Well, schools not being islands, they will need to band together, as is already happening. But how do they band together in this new, post-LA world? The more ambitious will band together in loose alliances of similarity. Like single-issue political groups they will look for strength in numbers with those who are the same. Geography being no longer such a relevance (we’ve got skypes after all), schools are free to find similarities at a distance and, like teenagers seeking affirmation, find a grouping which buttresses their sense of uniqueness and importance. The less ambitious will (and this is much more likely) out of fear band together under a new boss who tells them what to be and do. These are academy chains. In both cases there is no sense of solidarity with a project which is open to the world – there is just a niche and an inward-looking. A closing off and an erecting of boundaries.
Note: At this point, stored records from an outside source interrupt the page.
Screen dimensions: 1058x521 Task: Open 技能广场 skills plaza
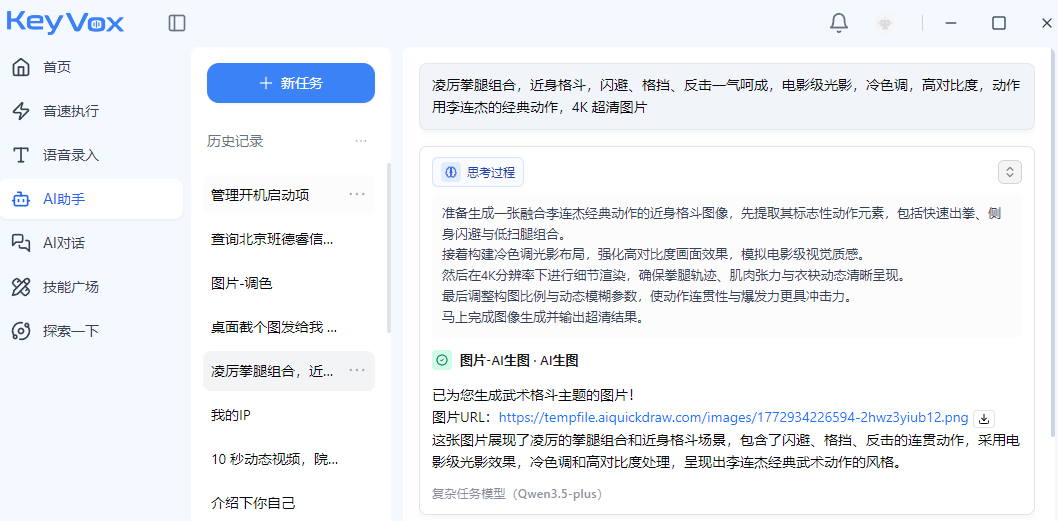coord(70,287)
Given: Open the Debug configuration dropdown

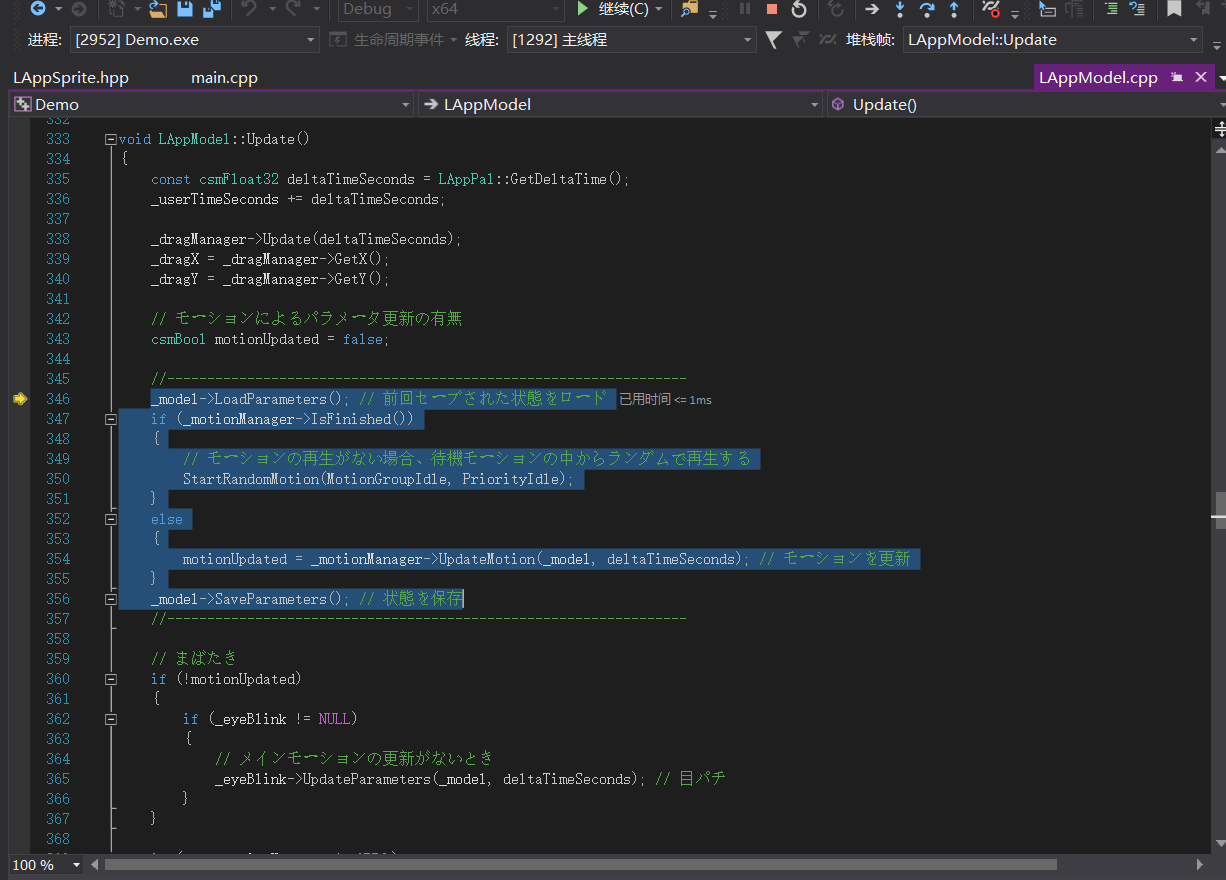Looking at the screenshot, I should (x=379, y=9).
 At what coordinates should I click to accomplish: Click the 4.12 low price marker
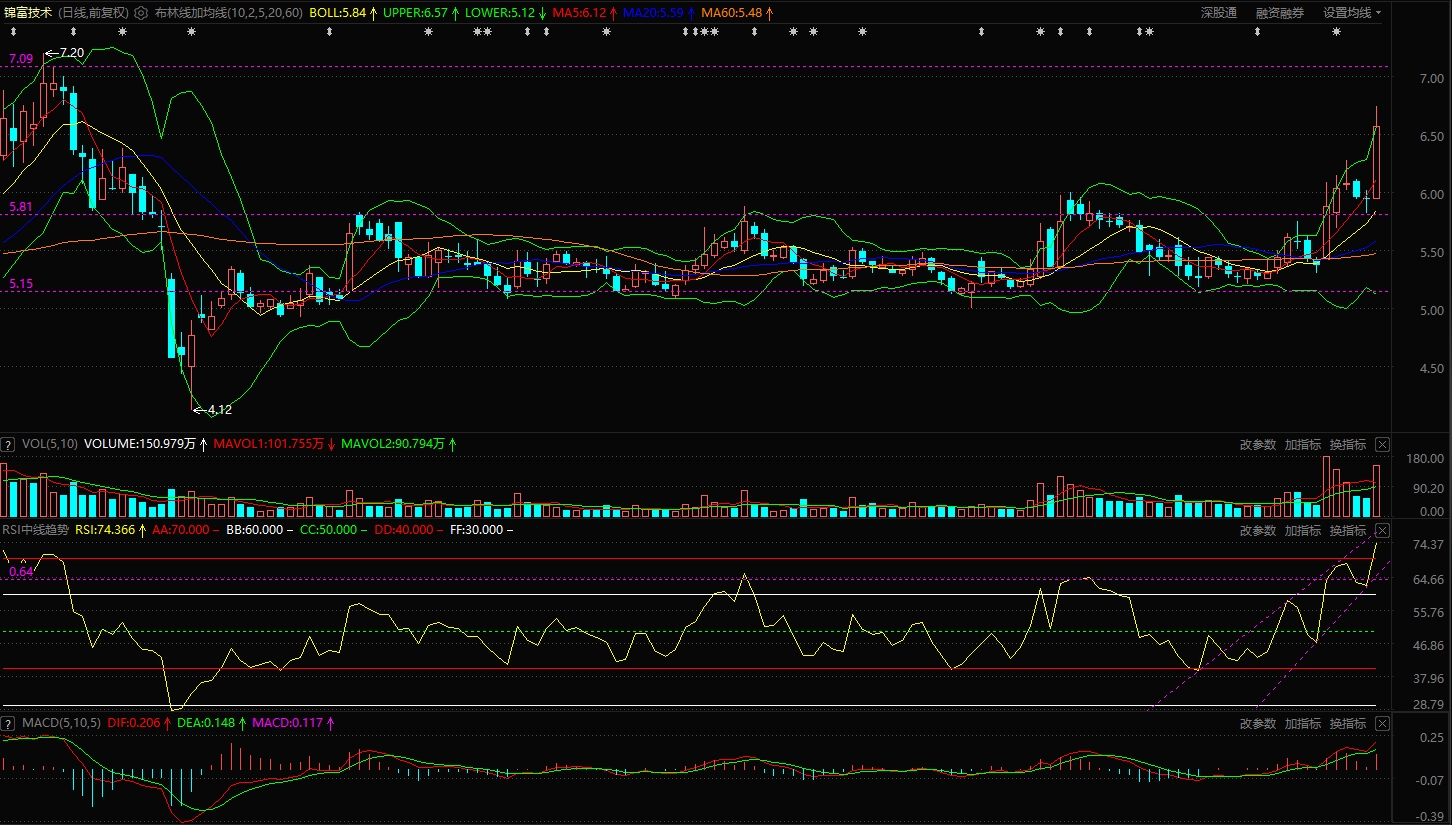218,409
‘So what?’ You might think. ‘If it makes schools better at teaching children why not do it?’ Quite aside from the fact that it doesn’t make schools better, there is a bigger issue here which is that schools socialise children into society. They act as mini-worlds in which children learn what society thinks about them as individuals and groups. In the messy LA-led school environment, there were plenty problems, but there was at least a sense of community and connection and identity. We were public servants doing things because they were right – culturally, socially and morally – not because they worked or because we were being paid. In these academy chains your identity is not provided even in part by a location or a history or a culture – it is provided entirely by an insular grouping of people whose main aim is to make a profit out of the state. This is it. This is the culture that the child is growing up into. This is the message they receive about themselves and their place in the world: your place, child, is not connected to your area or your family or culture or society or nation – your place is defined by a corporation. A business. In these new academy chains there is no public service, no giving; only rational choice and self-interest. Elliott Eisener wrote about the industrial metaphor in education which sees children as input and output. He wrote in the 60s about how it was thankfully disappearing. But its coming back now.
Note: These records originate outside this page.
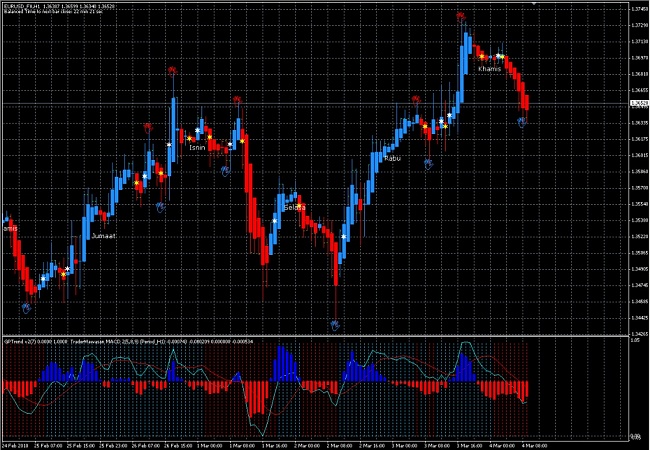Select the blue buy arrow below the lowest candle
The width and height of the screenshot is (650, 450).
[336, 324]
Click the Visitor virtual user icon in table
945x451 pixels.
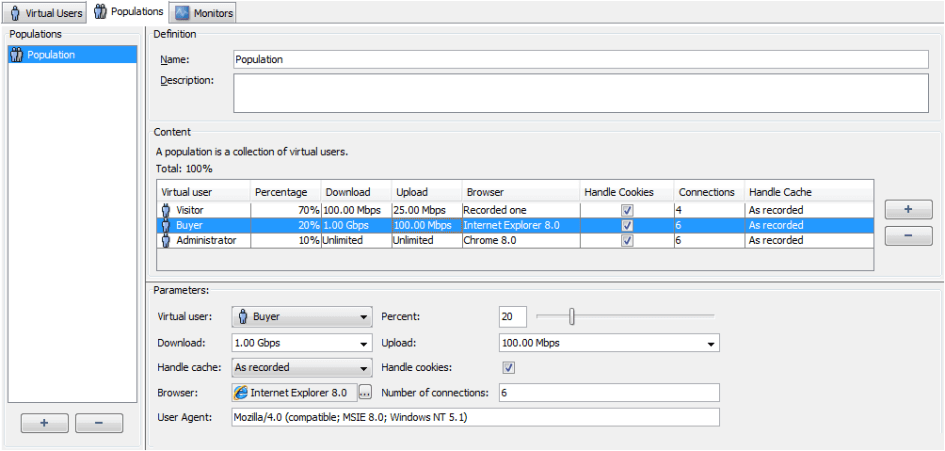(x=166, y=210)
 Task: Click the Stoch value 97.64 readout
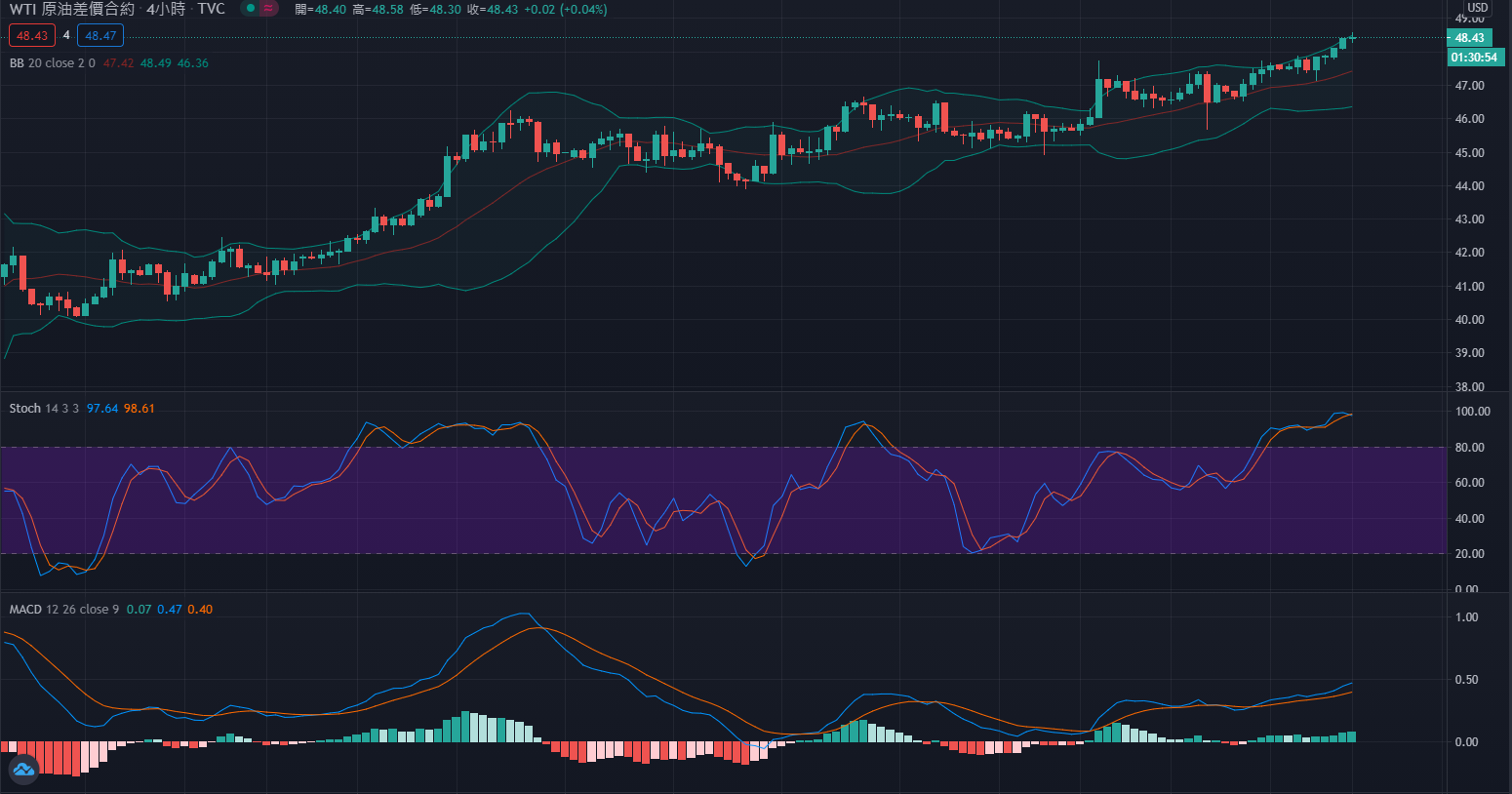[x=102, y=409]
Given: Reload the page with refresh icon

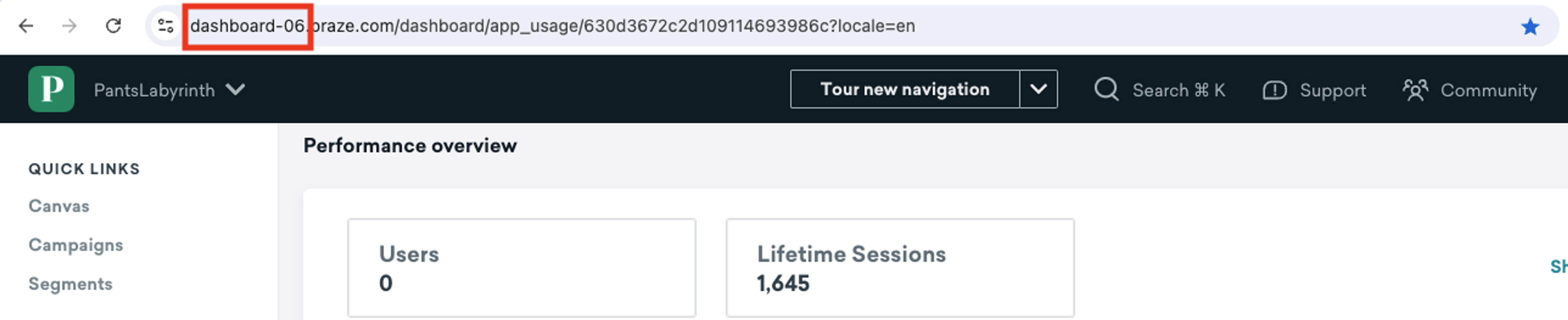Looking at the screenshot, I should click(113, 26).
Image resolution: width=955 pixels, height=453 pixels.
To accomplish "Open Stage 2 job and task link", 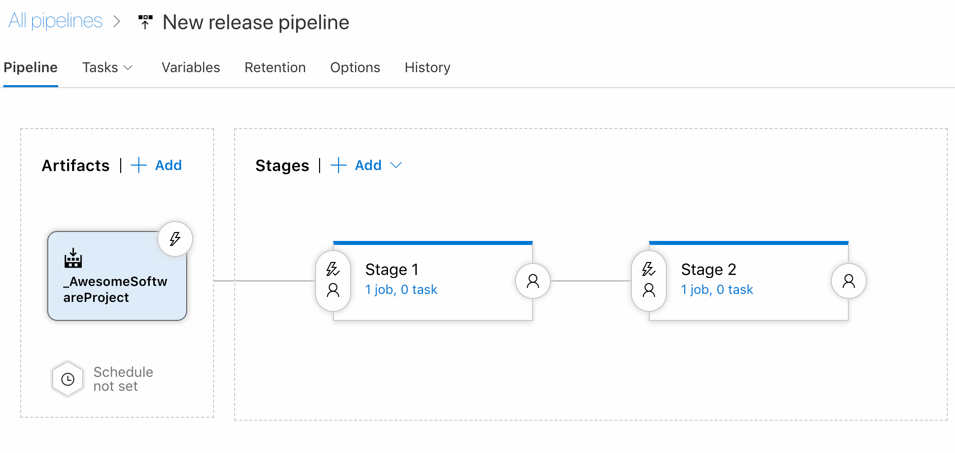I will (x=717, y=290).
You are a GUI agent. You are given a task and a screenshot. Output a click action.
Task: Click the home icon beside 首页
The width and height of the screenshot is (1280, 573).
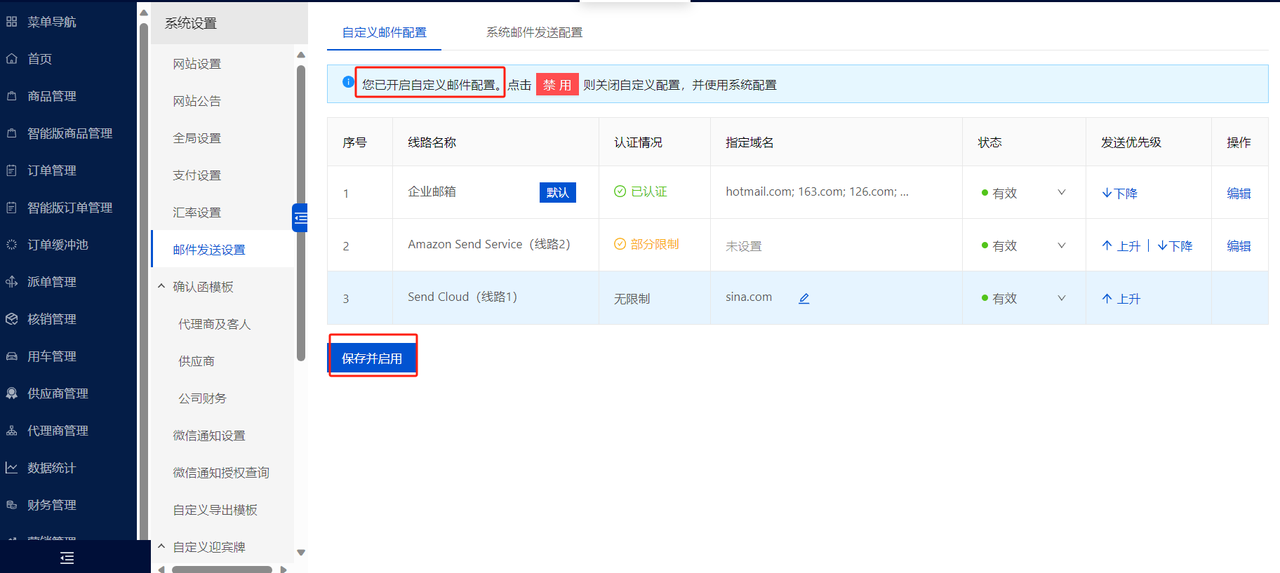[12, 59]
I’ve already written more than I meant to, so I’ll keep my second point – about fear – brief. I’ve written before about fear in the education system, and how it is propagated and accepted at every level from DfE and OfSTED down. The reason I bring it up again is that this is the other message which we are sending to our children: be afraid.
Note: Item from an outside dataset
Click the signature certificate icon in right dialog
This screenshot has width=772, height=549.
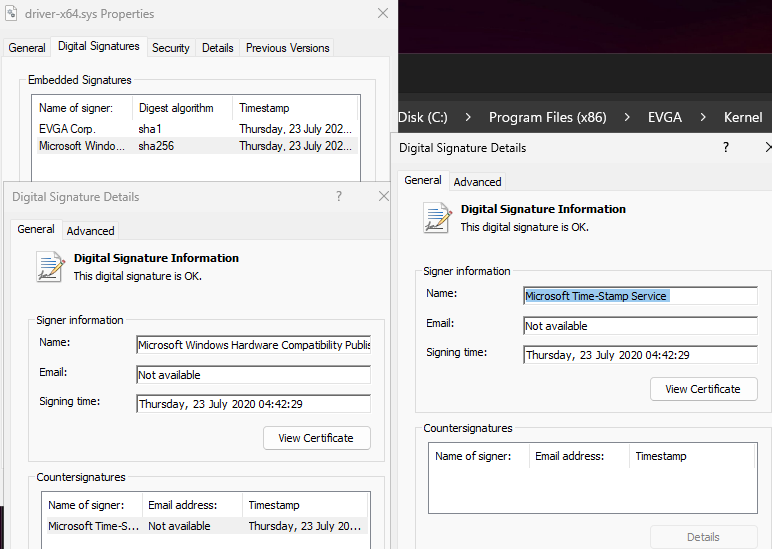pyautogui.click(x=437, y=218)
Imagine, for a moment, what this new loosening of constraints would have looked like if there were no OfSTED or league tables. It might have inspired a revolution in creativity and connection and care, as schools concentrated on what really matters to their children and to society. All of the time spent following developing and implementing useless and harmful curricula could be refocused on children’s development as people. Schools would have grouped together in order to be more responsive, open and creative, and teachers would have become researchers and artists, able and trained to trust the children in their care.
But in a climate of fear and oversight, schools are not in a place to do this. The driving concern is to maintain and keep safe. This is what motivates them to band together. The main aim is not to get it wrong and be found wanting. Creativity can not flourish in these circumstances. Neither can children. But this is what we will soon be teaching them about themselves and the world.